Que faire si votre immeuble fait l’objet d’un arrêté de péril ?

le 6 novembre 2018

Parmi les deux immeubles qui se sont effondrés ce lundi matin à Marseille faisant à ce jour un mort et deux blessés, l’un faisait l’objet d’un arrêté de péril. De quoi s’agit-il ? Quelles sont les obligations pour le propriétaire ou le syndic et quelles sont les conséquences pour les occupants ?

Que faire si votre immeuble fait l’objet d’un arrêté de péril ?

Les secours recherchent toujours d’éventuelles victimes après l’effondrement de deux immeubles d’habitation à Marseille.

Deux immeubles mitoyens se sont effondrés ce lundi matin à Marseille. L’un des deux faisait l’objet d’un arrêté de péril depuis «une dizaine de jours». Les pompiers démolissent un troisième bâtment qui menaçait de s’écrouler.

• Quand un habitat est-il jugé en péril?

Le péril suppose qu’un appartement ou une maison présente un danger pour la sécurité de ses occupants. Il peut s’agir d’un effondrement de planchers, d’escaliers, d’un garde-corps, de balcons, d’une toiture ou d’une façade. Pour l’immeuble à Marseille, une «difficulté sur une cloison au premier étage» avait été repérée.

• Que faire lorsque la sécurité des occupants n’est plus assurée?

Les faits révélant l’insécurité d’un logement doivent être signalés à la mairie par téléphone ou par courrier. Les services chargés d’établir un constat doivent intervenir dans un délai de trois mois à compter du signalement. Ceci étant fait, le maire notifie au propriétaire du logement ou au syndic (dans le cas d’un immeuble en copropriété) qu’une procédure de péril va être prise. À noter que la procédure de péril s’applique uniquement à la solidité du logement et non pas à son état ou à ses conditions d’occupation qui sont traités par la procédure d’insalubrité. Dès réception du courrier, le propriétaire (ou le syndic) dispose d’un mois maximum pour présenter leurs éventuelles observations à la mairie, par lettre recommandée avec avis de réception.
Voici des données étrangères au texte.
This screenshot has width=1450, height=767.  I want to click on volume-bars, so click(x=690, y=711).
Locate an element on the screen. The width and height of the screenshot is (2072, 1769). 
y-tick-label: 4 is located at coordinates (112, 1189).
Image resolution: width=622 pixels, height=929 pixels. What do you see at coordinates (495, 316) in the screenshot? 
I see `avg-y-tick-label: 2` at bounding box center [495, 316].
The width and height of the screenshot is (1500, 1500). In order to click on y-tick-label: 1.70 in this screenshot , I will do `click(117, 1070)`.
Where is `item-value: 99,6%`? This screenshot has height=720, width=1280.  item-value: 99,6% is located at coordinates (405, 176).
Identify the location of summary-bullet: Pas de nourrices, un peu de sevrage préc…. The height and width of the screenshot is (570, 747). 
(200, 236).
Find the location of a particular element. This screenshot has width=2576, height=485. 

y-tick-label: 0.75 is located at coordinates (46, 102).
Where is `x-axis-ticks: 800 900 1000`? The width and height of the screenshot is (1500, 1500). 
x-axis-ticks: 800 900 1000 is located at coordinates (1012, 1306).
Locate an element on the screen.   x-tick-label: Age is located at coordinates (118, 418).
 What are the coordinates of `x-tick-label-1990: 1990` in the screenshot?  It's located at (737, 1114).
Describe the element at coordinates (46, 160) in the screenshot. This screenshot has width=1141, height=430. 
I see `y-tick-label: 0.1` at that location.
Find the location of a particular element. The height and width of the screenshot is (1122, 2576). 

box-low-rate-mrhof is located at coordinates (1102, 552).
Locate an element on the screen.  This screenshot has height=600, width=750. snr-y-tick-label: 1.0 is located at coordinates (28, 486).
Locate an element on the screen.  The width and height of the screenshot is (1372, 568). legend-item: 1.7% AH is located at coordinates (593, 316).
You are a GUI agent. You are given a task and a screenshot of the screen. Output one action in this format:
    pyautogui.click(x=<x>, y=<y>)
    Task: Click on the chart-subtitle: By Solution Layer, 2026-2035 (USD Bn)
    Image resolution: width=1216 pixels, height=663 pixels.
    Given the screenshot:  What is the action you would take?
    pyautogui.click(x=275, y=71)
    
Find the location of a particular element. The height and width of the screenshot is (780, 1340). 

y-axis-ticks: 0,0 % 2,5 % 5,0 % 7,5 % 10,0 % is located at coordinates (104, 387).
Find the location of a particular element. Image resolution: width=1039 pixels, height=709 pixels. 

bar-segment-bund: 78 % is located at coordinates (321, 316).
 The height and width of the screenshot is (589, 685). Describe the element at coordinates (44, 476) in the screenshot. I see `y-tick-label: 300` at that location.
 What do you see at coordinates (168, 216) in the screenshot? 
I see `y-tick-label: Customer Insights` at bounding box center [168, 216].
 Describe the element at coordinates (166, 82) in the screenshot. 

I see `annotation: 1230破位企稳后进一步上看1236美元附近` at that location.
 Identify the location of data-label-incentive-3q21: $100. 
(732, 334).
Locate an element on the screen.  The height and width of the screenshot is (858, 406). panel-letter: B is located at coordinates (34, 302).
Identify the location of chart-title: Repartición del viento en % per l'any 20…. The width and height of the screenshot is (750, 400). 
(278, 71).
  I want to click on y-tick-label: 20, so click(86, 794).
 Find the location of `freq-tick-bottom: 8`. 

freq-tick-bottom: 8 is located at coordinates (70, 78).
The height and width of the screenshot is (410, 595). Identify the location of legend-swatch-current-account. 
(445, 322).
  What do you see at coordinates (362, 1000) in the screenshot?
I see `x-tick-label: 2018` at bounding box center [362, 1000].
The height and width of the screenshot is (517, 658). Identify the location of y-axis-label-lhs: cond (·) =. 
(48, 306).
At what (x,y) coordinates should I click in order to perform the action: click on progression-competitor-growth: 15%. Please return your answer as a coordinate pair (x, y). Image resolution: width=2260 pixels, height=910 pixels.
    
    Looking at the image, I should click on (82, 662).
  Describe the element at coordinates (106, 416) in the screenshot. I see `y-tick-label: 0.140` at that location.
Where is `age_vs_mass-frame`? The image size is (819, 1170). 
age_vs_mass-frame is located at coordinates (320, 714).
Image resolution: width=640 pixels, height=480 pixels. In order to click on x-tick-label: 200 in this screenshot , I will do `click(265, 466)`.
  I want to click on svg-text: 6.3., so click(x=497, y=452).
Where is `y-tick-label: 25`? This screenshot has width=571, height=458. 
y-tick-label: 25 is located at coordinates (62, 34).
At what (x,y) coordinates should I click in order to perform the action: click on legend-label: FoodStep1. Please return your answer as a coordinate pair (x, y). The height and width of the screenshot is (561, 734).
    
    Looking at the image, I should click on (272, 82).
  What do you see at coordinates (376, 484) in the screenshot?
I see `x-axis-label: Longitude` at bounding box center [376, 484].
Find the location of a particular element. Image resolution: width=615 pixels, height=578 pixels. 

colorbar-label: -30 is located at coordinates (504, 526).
• Et si les désordres persistent?

Dans ce cas, le maire prend un arrêté de péril (ordinaire ou d’urgence) mettant en demeure le propriétaire (ou le syndic) d’effectuer les travaux nécessaires dans un délai d’au maximum un mois. S’il y a urgence, un expert est nommé, sur demande du maire, par un juge des référés. Ce dernier doit examiner la solidité du logement dans les 24 heures qui suivent sa nomination et doit dresser un constat puis proposer des mesures pour mettre fin au péril. Le maire peut assortir l’arrêté d’une interdiction temporaire ou définitive d’habiter les lieux si l’état de solidité du logement ou une des parties ne permet pas de garantir la sécurité des occupants. En cas d’urgence, il peut aussi décider d’une démolition partielle du logement pour supprimer les parties qui menacent de s’effondrer.

• Et si les travaux n’ont pas été réalisés dans les temps?

Le maire peut faire réaliser les travaux aux frais du propriétaire (ou du syndic) et majorés d’intérêts. Ce dernier peut également faire l’objet de poursuites pénales. Le maire peut appliquer une astreinte d’au maximum 1000 euros par jour de retard à l’encontre du propriétaire (ou du syndic).

• Dois-je continuer de payer mon loyer?

Le loyer versé par les occupants cesse d’être dû à compter du premier jour du mois qui suit l’envoi de la notification du maire pour prévenir qu’une procédure de péril va être prise.

• Qui doit assurer le relogement des occupants?

C’est au propriétaire (ou au syndic) de reloger les occupants dans un nouveau logement ou de trouver un habitat temporaire en cas d’interdiction temporaire d’habiter les lieux. En cas de défaillance, c’est le maire qui prend ces dispositions.